Comme l'ont annoncé dimanche ses dirigeants, Maurice Lévy et John Wren, le futur leader mondial de la publicité, Publicis-Omnicom aura son siège social aux Pays Bas. Pour des raisons fiscales, à l'évidence ? Absolument pas, a répondu le PDG de Publicis, qui met en avant le choix d'une place neutre : un siège social en France ou aux Etats-Unis, ce serait marquer la prédominance de Publicis ou d'Omnicom sur l'autre entité.
Bien sûr, bien sûr... personne n'est obligé d'accorder foi à cette affirmation de Maurice Lévy. Les techniques d'optimisation fiscale mises en place par les Google et autres Amazon commencent à être connues, et passent, entre autres, par l'utilisation de ces structures néerlandaises.

Rien à voir avec Google
Sauf qu'en l'occurrence, n'est pas Google qui veut... ll ne saurait être question, pour Publicis et Omnicom, d'utiliser la technique du « sandwich hollandais », ou la mise en place d'une holding intermédiaire permettant d'échapper quasiment à tout impôt.
En effet, Publicis aura bien du mal à déclarer, tout d'un coup, qu'elle ne réalise pas ou très peu de chiffre d'affaires en France, comme parvient à le faire Google, dont les clients français n'ont, officiellement, de relation d'affaires qu'avec une entité irlandaise. Les bénéfices générés par la future filiale française de Publicis Omnicom resteront bel et bien soumis à l'impôt sur les bénéfices des sociétés, en France, au taux de 33,33%.

De ce point de vue, le fait que le siège social du groupe soit aux Pays Bas ne changera rien. Comme le souligne le rapport d'information de la commission des finances de l'Assemblée nationale, consacré à « L'optimisation fiscale agressive des multinationales », contrairement à la plupart des pays de l'OCDE, la France a retenu, en matière fiscale, le principe de la territorialité : seuls les bénéfices réalisés sur le territoire français y sont imposés, mais ils le sont tous, quelle que soit la résidence d'origine de la société. A moins que le groupe ne mette en place un système de redevance pour utilisation de la marque, qui serait versé à la tête de groupe aux Pays Bas, mais c'est difficilement imaginable. Il faudrait le justifier, et en cas de transfert de cet actif immatériel aux Pays Bas, il serait imposé.

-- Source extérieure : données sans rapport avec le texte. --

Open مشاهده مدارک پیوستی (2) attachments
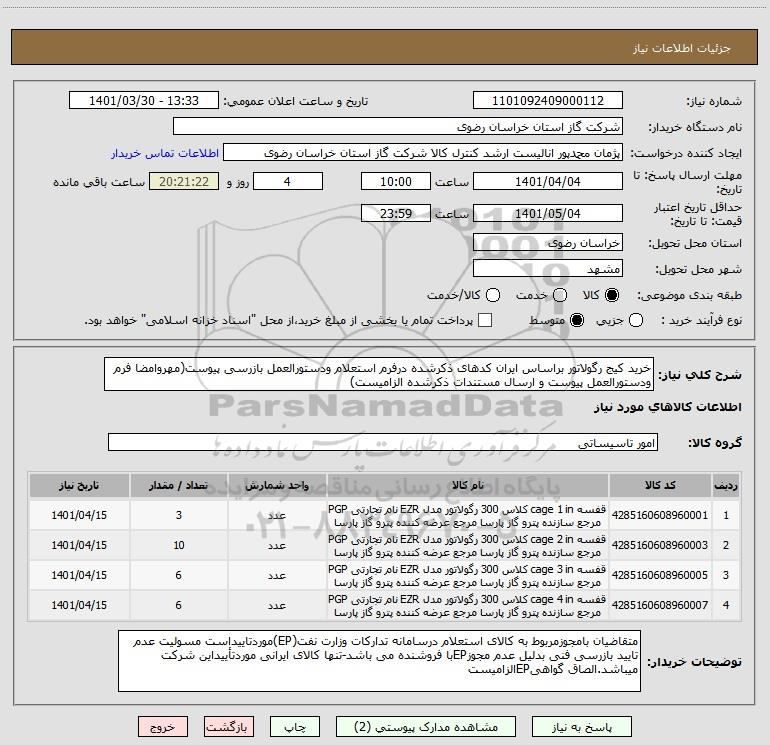The height and width of the screenshot is (745, 770). pos(425,727)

La souplesse du droit néerlandais

Il existe tout de même un intérêt fiscal : en France, une holding recevant des dividendes d'une filiale doit intégrer dans ses bénéfices une quote part correspondant à 5% de ces revenus, pour « frais et charges ». Ce ne sera pas le cas pour les bénéfices qui remonteront vers les Pays Bas. Mais ce n'est pas là un argument majeur. Il est un peu plus significatif s'agissant des plus-values : cette quote part pour frais et charges, imposable, l'est au taux de 12%. Autrement dit, les plus-values, exonérées au Pays Bas, sont taxées en France à hauteur de 4% (12% de la plus-value imposés à 33,33%).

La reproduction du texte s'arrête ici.